### RECORDS SHOWN
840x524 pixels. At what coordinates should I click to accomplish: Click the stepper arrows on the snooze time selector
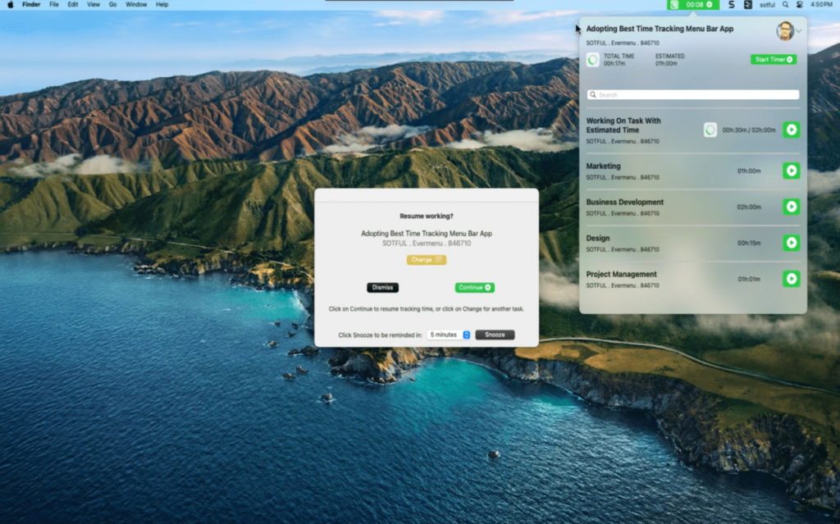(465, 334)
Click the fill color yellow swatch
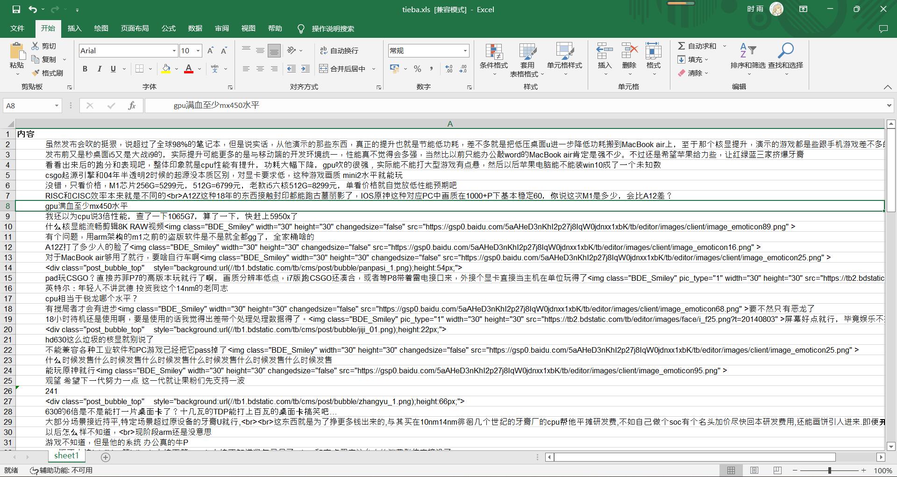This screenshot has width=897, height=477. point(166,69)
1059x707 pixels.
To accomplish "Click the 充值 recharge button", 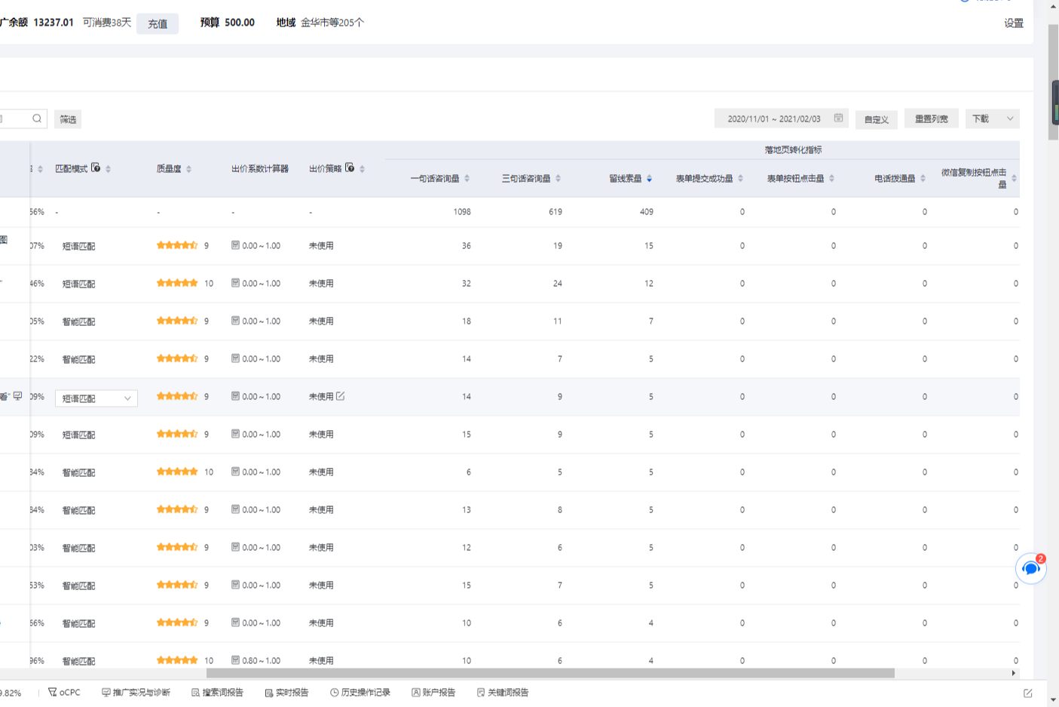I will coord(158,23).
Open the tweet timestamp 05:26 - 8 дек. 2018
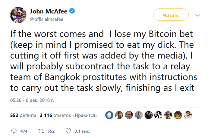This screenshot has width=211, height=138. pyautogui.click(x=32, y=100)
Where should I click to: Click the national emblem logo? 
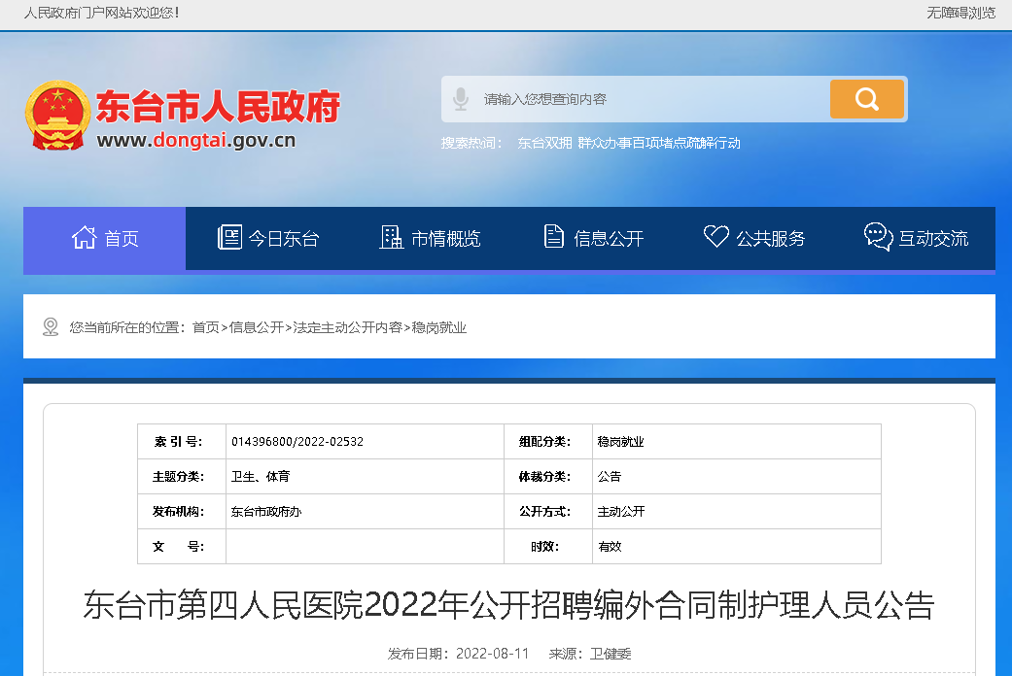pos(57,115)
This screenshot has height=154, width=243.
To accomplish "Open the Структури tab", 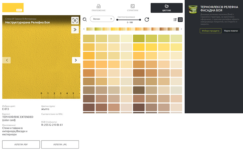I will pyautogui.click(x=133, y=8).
######
### RECORDS SHOWN
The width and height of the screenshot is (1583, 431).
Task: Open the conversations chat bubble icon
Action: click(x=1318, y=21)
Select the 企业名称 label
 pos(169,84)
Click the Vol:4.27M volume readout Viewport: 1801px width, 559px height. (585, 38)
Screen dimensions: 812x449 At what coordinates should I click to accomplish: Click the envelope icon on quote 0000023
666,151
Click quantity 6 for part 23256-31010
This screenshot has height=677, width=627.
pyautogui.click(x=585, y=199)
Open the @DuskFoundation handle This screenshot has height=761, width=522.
######
## DESCRIPTION OF THE TASK
Duplicate the data verbatim, everything from the line that contains "Click the Vol:4.27M" down to the line that contains "Open the @DuskFoundation", with both of those lines included.

## ANSWER TO THE EXERCISE
Click the Vol:4.27M volume readout Viewport: 1801px width, 559px height. (585, 38)
Screen dimensions: 812x449 At what coordinates should I click to accomplish: Click the envelope icon on quote 0000023
666,151
Click quantity 6 for part 23256-31010
This screenshot has height=677, width=627.
pyautogui.click(x=585, y=199)
Open the @DuskFoundation handle This screenshot has height=761, width=522.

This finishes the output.